Supplied records:
****************

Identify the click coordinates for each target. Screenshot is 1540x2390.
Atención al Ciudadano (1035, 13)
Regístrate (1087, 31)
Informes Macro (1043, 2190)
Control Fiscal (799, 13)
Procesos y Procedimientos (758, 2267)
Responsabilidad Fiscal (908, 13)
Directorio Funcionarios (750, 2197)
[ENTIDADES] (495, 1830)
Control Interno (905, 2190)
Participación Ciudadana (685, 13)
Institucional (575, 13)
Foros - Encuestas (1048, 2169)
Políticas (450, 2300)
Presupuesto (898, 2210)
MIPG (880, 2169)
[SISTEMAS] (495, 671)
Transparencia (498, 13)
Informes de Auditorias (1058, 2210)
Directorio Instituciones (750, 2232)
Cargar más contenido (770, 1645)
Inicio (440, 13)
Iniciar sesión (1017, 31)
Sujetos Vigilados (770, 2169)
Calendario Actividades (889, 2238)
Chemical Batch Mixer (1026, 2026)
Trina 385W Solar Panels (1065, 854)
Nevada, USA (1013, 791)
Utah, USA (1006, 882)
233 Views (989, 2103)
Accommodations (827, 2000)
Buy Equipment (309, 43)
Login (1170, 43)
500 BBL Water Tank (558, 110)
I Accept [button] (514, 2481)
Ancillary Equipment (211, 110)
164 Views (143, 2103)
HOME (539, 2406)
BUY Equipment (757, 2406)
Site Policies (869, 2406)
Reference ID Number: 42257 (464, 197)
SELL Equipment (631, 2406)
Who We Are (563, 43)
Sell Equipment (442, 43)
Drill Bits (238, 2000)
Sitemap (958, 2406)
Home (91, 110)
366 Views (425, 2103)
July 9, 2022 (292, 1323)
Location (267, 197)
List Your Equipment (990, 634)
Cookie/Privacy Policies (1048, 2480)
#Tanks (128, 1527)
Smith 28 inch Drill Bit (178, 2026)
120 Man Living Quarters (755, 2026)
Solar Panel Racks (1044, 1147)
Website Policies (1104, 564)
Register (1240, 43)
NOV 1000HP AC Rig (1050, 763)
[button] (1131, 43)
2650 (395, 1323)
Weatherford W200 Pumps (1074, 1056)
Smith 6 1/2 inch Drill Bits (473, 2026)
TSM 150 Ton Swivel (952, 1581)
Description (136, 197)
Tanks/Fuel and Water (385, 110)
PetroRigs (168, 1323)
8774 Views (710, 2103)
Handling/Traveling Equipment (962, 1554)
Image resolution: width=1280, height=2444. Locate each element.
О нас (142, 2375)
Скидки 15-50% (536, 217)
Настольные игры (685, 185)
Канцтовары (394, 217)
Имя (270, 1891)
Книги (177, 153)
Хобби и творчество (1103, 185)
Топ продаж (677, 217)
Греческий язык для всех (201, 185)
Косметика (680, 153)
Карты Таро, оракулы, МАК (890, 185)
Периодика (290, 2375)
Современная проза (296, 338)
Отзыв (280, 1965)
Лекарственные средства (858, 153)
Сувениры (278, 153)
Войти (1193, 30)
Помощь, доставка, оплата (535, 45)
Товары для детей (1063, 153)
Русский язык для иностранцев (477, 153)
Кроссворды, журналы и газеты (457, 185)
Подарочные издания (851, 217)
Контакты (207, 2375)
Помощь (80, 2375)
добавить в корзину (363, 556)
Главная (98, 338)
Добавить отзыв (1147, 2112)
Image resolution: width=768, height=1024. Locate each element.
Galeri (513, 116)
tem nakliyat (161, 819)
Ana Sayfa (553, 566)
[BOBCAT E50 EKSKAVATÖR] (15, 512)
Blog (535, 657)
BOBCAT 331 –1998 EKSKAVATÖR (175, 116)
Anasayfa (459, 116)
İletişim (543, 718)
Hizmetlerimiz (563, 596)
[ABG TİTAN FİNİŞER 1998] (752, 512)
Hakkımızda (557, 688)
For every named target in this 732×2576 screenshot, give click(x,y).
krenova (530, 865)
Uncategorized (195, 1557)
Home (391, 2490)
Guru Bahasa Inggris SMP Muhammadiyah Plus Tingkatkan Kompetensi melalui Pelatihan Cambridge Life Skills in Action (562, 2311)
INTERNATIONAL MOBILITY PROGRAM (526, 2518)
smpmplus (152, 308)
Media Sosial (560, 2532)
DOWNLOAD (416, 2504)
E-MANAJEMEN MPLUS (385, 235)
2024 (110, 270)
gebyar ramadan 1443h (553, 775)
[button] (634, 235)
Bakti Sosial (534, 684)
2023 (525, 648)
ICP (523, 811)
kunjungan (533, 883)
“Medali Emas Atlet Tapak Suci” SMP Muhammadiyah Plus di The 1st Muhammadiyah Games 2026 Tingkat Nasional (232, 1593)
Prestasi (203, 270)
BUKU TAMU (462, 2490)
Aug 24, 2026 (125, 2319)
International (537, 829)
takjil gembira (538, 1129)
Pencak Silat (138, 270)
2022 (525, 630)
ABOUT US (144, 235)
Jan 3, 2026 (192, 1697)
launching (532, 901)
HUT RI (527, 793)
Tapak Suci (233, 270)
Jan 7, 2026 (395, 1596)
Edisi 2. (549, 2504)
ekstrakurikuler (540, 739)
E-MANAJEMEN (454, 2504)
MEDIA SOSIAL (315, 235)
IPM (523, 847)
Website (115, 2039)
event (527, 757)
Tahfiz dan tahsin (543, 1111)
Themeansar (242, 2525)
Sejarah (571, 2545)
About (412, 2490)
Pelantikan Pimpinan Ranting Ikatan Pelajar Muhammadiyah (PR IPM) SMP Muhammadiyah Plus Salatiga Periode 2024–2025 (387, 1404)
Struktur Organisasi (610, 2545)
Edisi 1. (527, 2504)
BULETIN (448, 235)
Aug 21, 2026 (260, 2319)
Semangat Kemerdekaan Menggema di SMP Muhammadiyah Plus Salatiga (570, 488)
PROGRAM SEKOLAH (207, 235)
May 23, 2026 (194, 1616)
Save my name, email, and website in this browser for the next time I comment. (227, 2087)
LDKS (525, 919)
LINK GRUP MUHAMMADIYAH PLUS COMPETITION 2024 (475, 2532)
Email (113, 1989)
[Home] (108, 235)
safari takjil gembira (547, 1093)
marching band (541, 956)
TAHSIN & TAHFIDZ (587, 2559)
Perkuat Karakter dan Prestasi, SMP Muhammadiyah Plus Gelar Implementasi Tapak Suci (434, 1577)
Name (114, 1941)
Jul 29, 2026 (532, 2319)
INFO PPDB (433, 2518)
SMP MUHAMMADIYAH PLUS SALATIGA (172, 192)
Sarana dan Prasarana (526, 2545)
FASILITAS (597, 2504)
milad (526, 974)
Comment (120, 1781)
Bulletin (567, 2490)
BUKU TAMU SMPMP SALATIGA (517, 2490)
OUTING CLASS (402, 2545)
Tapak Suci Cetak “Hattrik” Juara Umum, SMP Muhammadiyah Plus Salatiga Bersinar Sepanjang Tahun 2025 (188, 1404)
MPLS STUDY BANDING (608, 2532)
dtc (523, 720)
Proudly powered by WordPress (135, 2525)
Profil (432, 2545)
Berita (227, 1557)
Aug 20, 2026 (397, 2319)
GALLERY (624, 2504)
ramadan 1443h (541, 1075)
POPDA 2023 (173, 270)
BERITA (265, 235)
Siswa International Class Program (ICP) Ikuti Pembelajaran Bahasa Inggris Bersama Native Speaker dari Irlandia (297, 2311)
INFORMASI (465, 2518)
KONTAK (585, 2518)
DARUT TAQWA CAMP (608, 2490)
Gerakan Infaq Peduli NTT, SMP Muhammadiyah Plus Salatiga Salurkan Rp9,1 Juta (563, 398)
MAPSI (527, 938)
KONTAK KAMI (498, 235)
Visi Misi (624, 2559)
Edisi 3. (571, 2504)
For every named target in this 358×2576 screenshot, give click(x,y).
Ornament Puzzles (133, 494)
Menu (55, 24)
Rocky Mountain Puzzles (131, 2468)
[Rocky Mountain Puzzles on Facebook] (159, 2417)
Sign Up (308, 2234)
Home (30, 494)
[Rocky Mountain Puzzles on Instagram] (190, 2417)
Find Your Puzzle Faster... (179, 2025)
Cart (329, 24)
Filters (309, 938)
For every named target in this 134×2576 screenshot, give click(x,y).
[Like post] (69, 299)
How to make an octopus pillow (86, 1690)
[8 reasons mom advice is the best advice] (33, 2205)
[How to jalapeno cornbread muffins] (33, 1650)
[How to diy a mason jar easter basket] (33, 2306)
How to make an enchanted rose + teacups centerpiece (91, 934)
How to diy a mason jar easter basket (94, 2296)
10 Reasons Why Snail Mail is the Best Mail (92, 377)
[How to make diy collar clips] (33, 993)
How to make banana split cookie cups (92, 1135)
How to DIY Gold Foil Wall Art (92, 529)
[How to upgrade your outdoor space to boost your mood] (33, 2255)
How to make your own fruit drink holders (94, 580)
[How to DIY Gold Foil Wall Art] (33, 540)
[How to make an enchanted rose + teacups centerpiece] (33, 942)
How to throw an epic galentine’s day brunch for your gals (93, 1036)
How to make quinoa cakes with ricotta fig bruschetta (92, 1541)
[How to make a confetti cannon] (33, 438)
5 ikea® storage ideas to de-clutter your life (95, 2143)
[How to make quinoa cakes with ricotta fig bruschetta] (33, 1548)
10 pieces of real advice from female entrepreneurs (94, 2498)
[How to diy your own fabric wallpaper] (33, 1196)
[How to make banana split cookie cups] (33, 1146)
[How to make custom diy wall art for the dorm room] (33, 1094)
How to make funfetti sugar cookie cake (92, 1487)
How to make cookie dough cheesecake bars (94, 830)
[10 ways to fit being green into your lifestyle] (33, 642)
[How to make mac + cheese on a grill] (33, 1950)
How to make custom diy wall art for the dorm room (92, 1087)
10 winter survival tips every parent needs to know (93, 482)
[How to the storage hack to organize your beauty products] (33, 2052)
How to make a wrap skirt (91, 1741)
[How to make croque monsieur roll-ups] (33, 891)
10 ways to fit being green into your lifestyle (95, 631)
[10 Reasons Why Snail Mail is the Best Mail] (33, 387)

****************

Task statement: In the listing above, transcribe exactly everything from the line containing "Tapak Suci Cetak" down to the line containing "Filters (309, 938)", including both and nothing more.

Result of this exercise:
Tapak Suci Cetak “Hattrik” Juara Umum, SMP Muhammadiyah Plus Salatiga Bersinar Sepanjang Tahun 2025 (188, 1404)
MPLS STUDY BANDING (608, 2532)
dtc (523, 720)
Proudly powered by WordPress (135, 2525)
Profil (432, 2545)
Berita (227, 1557)
Aug 20, 2026 (397, 2319)
GALLERY (624, 2504)
ramadan 1443h (541, 1075)
POPDA 2023 (173, 270)
BERITA (265, 235)
Siswa International Class Program (ICP) Ikuti Pembelajaran Bahasa Inggris Bersama Native Speaker dari Irlandia (297, 2311)
INFORMASI (465, 2518)
KONTAK (585, 2518)
DARUT TAQWA CAMP (608, 2490)
Gerakan Infaq Peduli NTT, SMP Muhammadiyah Plus Salatiga Salurkan Rp9,1 Juta (563, 398)
MAPSI (527, 938)
KONTAK KAMI (498, 235)
Visi Misi (624, 2559)
Edisi 3. (571, 2504)
For every named target in this 358×2576 screenshot, give click(x,y).
Ornament Puzzles (133, 494)
Menu (55, 24)
Rocky Mountain Puzzles (131, 2468)
[Rocky Mountain Puzzles on Facebook] (159, 2417)
Sign Up (308, 2234)
Home (30, 494)
[Rocky Mountain Puzzles on Instagram] (190, 2417)
Find Your Puzzle Faster... (179, 2025)
Cart (329, 24)
Filters (309, 938)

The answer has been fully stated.